Items from a data source:
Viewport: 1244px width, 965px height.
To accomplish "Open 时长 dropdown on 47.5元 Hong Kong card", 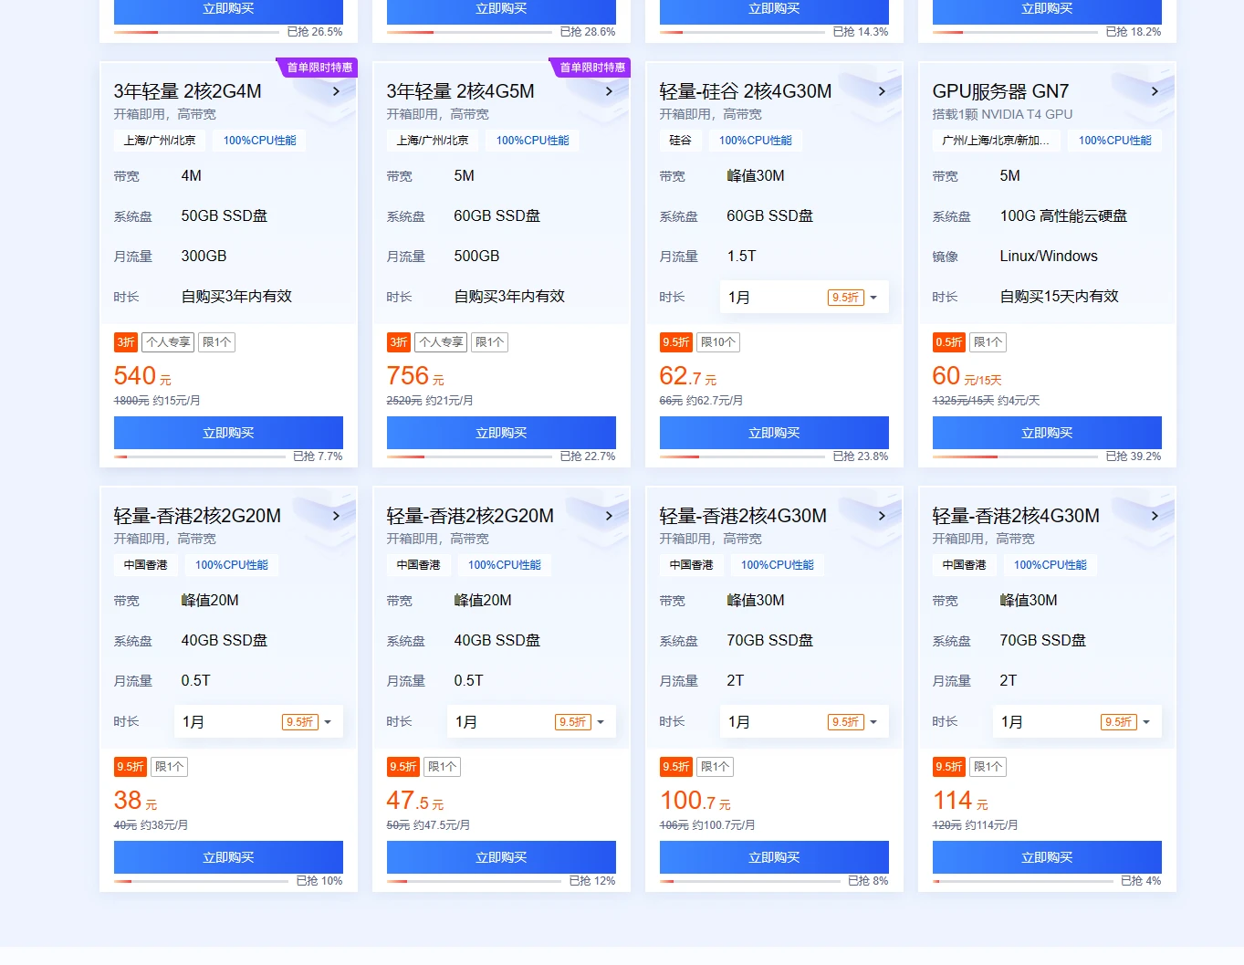I will pos(530,722).
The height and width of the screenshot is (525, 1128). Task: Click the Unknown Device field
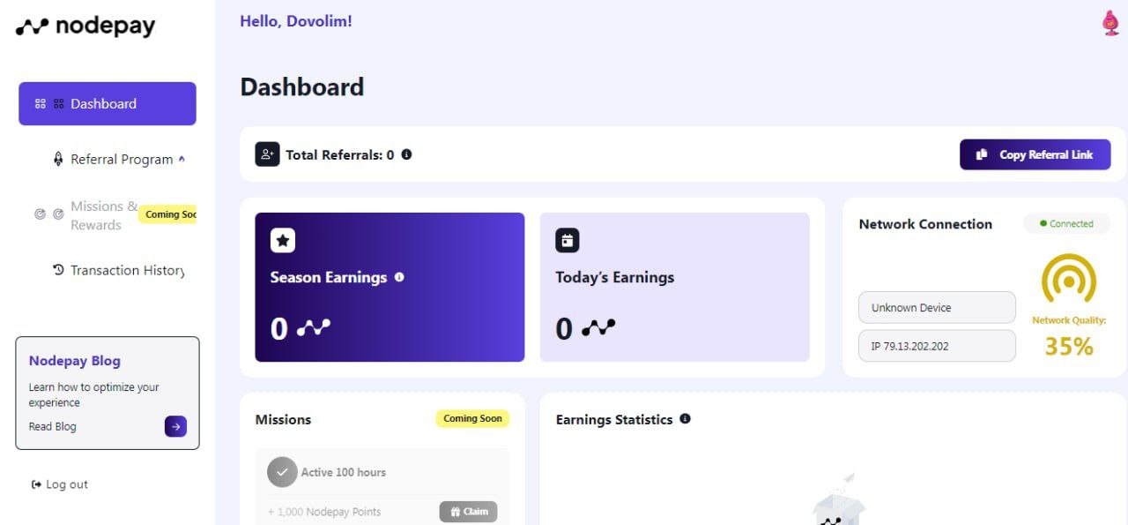click(x=936, y=308)
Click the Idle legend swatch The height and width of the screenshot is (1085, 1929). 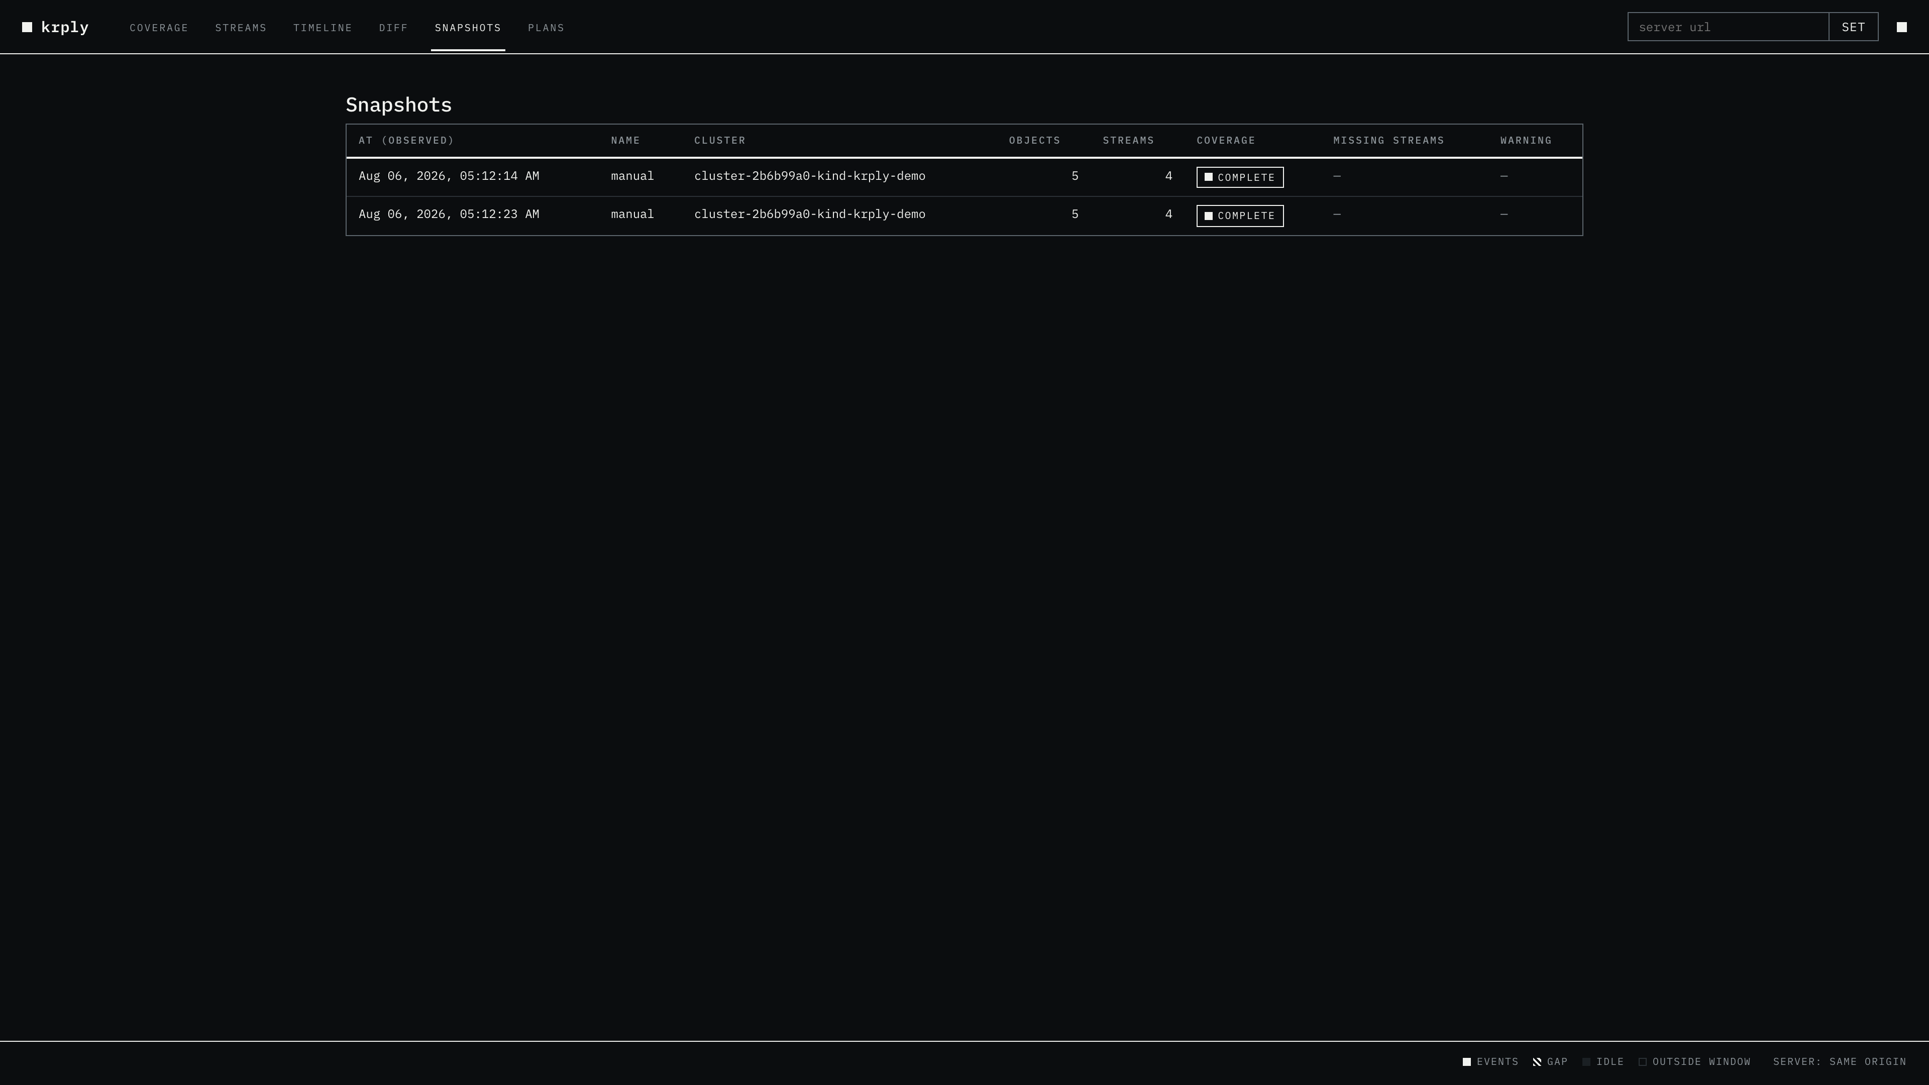1586,1062
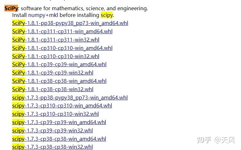
Task: Open the SciPy-1.8.1-cp311-cp311-win32.whl link
Action: pyautogui.click(x=56, y=40)
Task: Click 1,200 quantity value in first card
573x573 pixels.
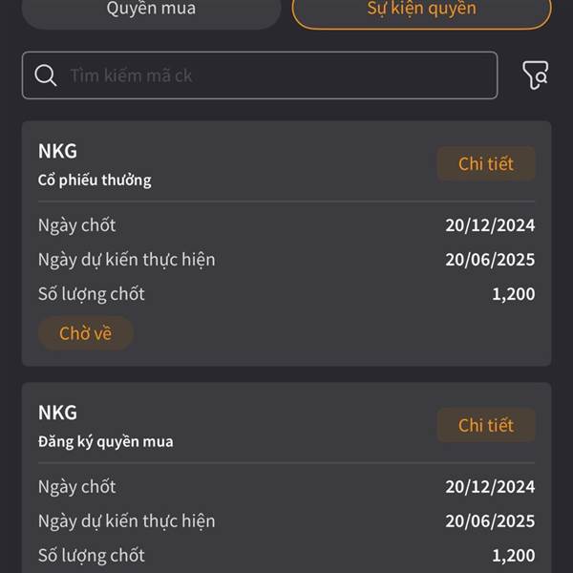Action: click(x=514, y=294)
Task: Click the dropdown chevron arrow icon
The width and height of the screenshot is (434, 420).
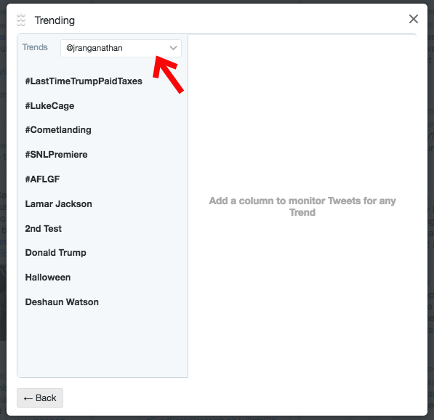Action: pyautogui.click(x=173, y=48)
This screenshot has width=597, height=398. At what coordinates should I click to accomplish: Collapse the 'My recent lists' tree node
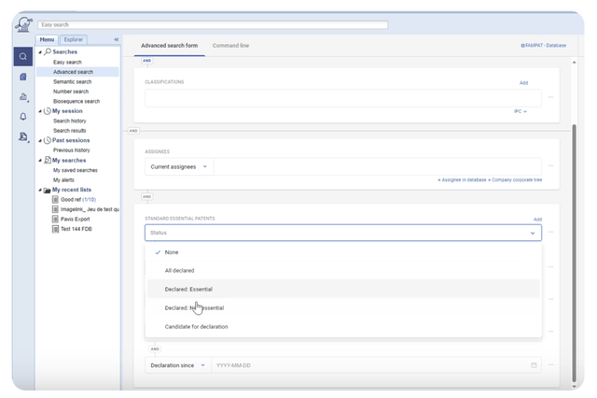40,190
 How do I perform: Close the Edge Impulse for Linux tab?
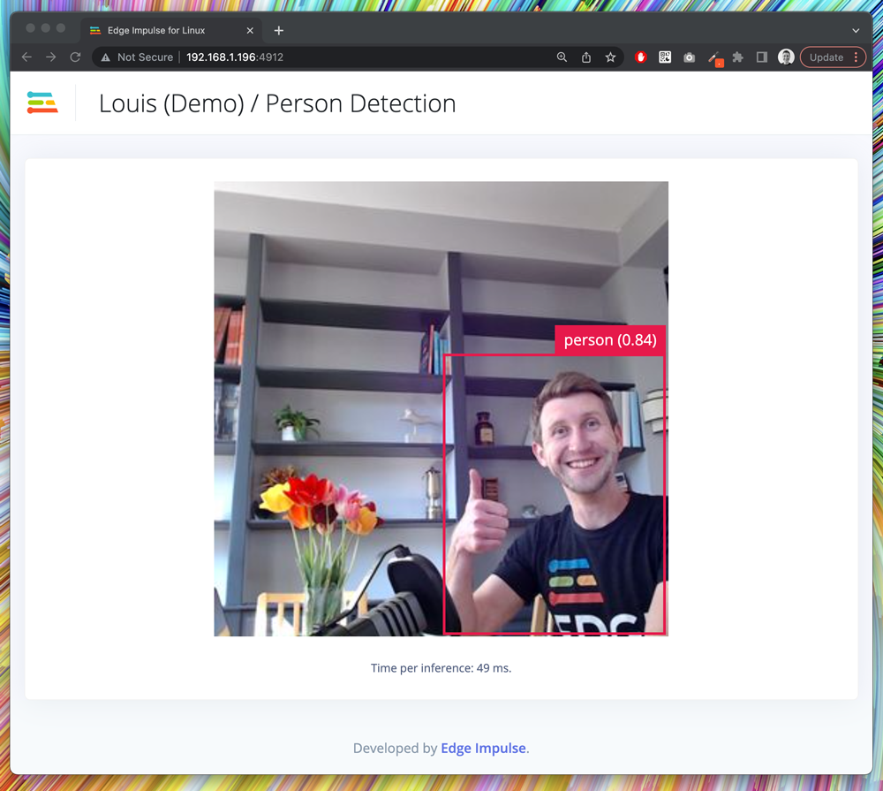pos(250,30)
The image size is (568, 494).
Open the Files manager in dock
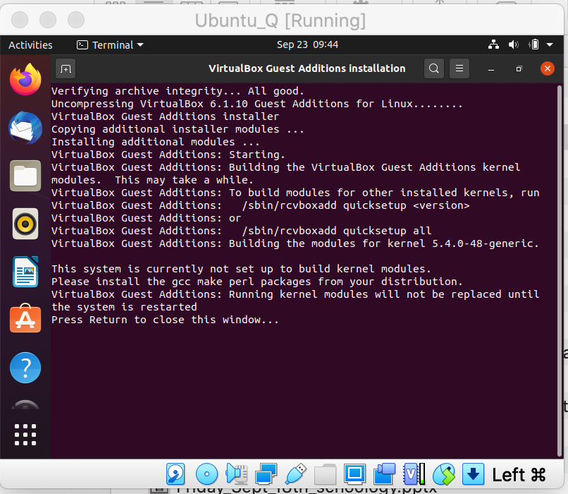(25, 176)
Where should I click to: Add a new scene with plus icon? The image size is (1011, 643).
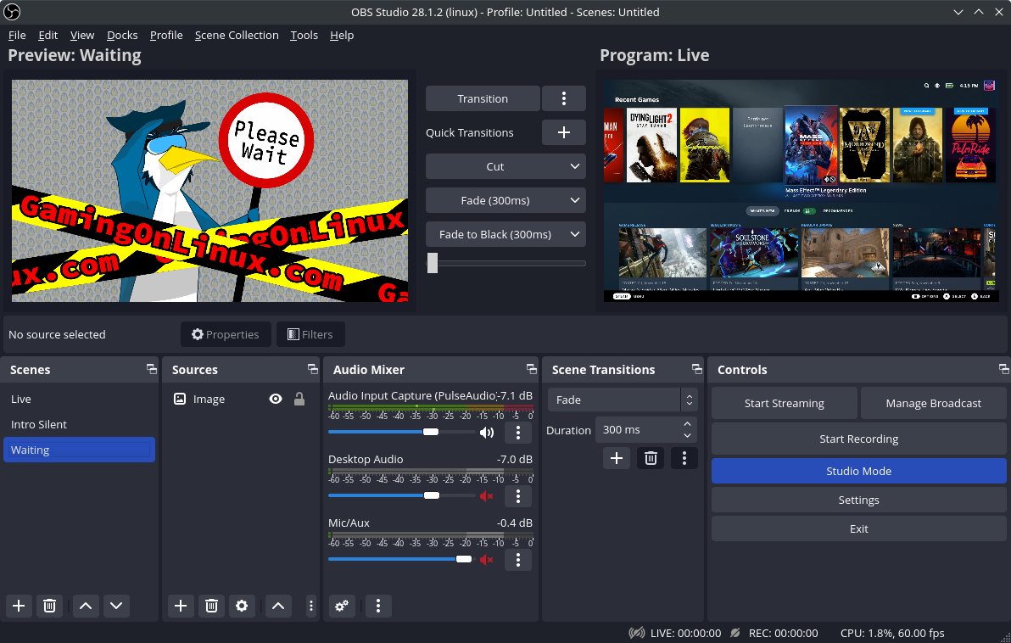[19, 606]
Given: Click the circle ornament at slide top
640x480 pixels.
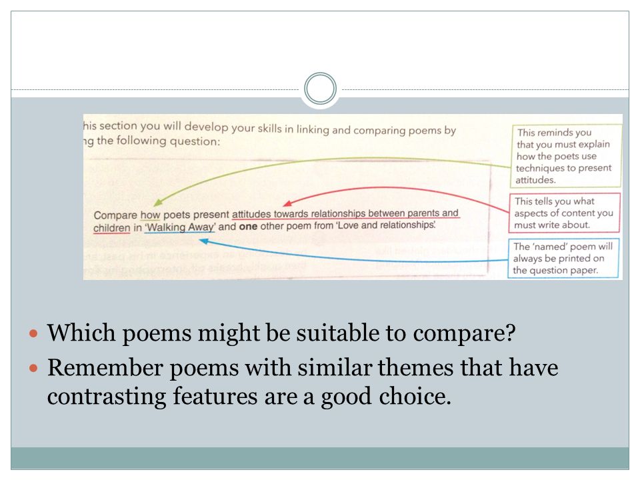Looking at the screenshot, I should pos(320,88).
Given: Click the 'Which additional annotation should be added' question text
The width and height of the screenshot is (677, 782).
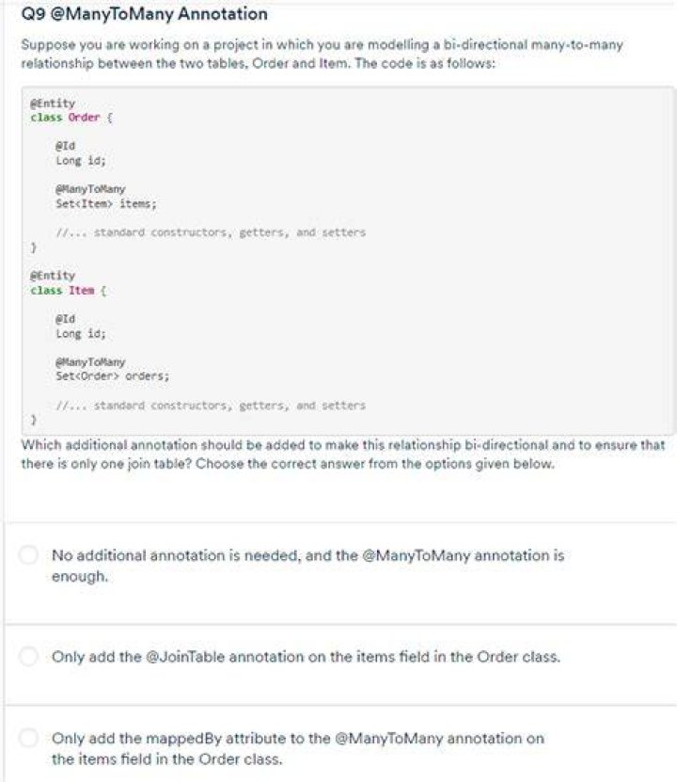Looking at the screenshot, I should pos(343,455).
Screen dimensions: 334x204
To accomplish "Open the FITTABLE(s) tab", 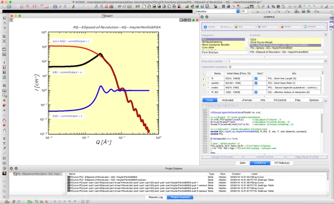I will point(282,163).
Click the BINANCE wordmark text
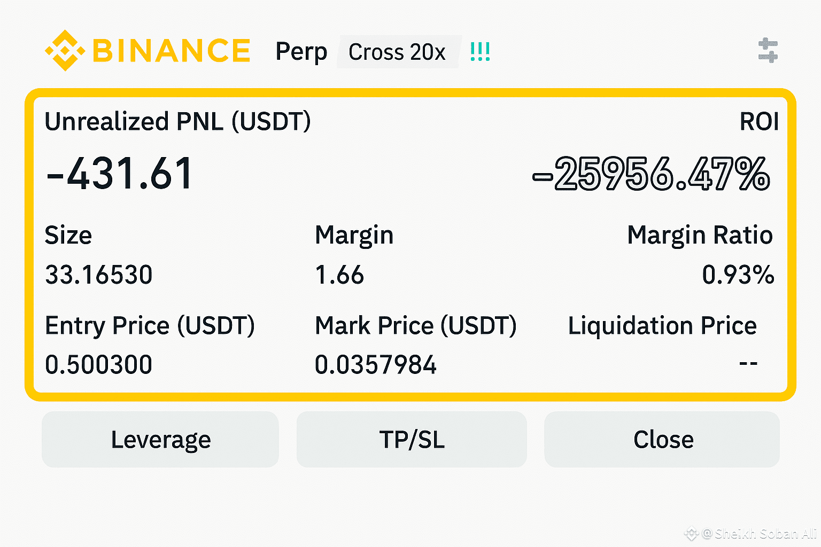This screenshot has height=547, width=821. coord(172,51)
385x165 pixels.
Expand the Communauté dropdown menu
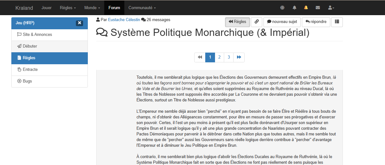(x=142, y=8)
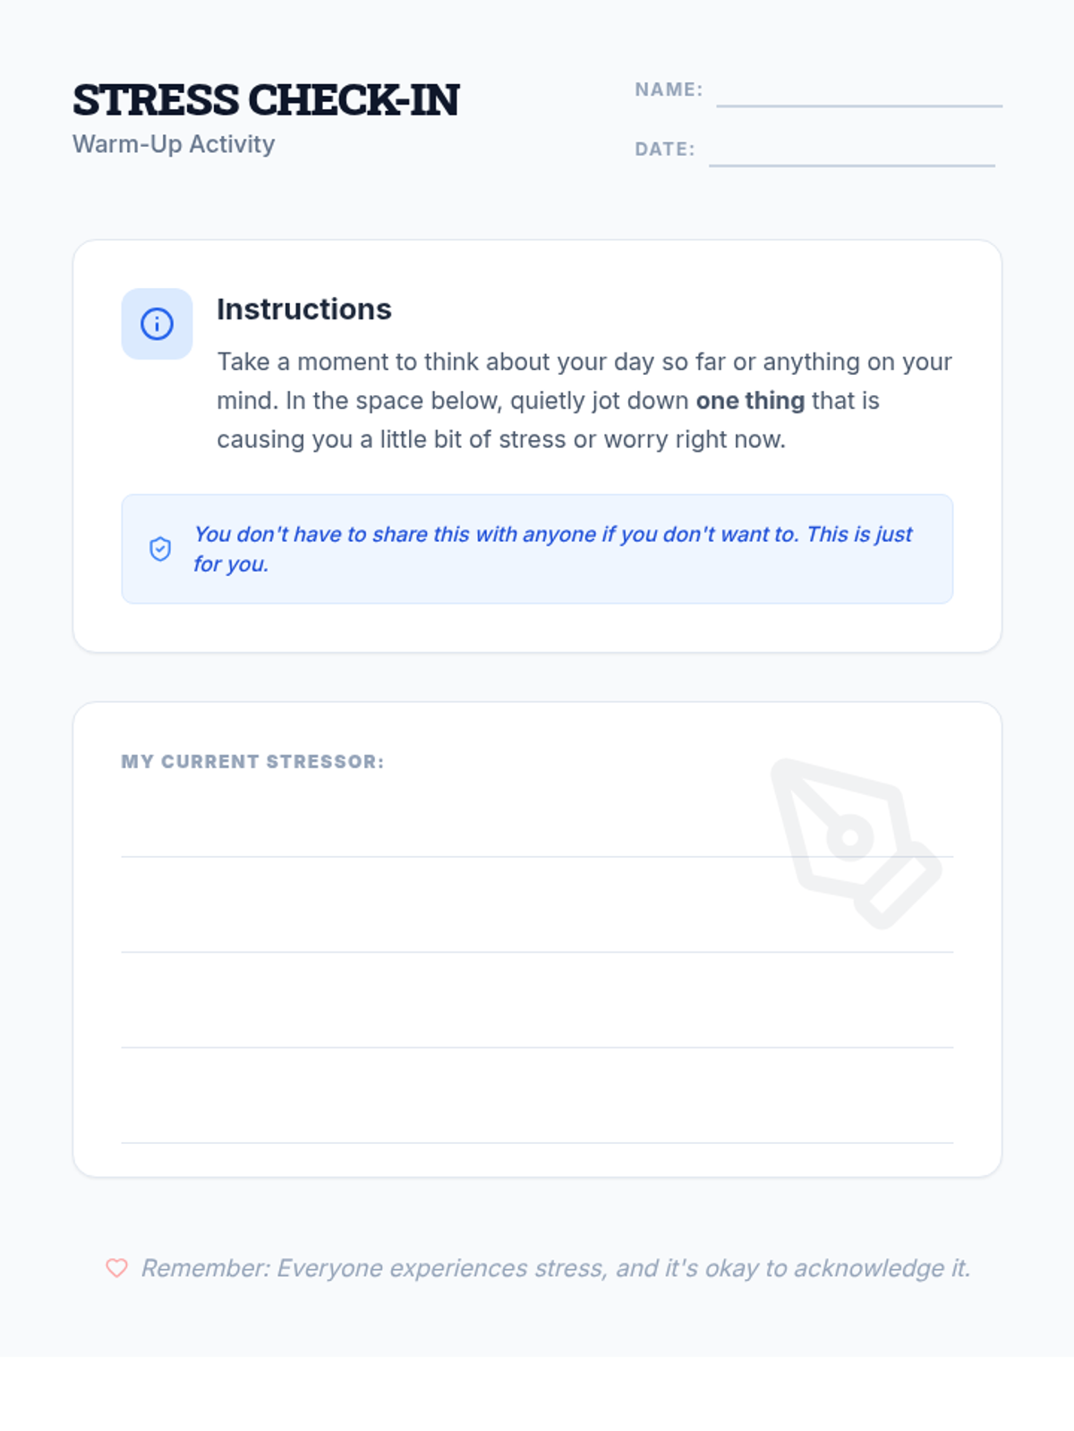Click the DATE label

(x=665, y=149)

Your assignment: What number of lines in the records hold the word "Given"? Reply with that number alone.

Exercise output: 2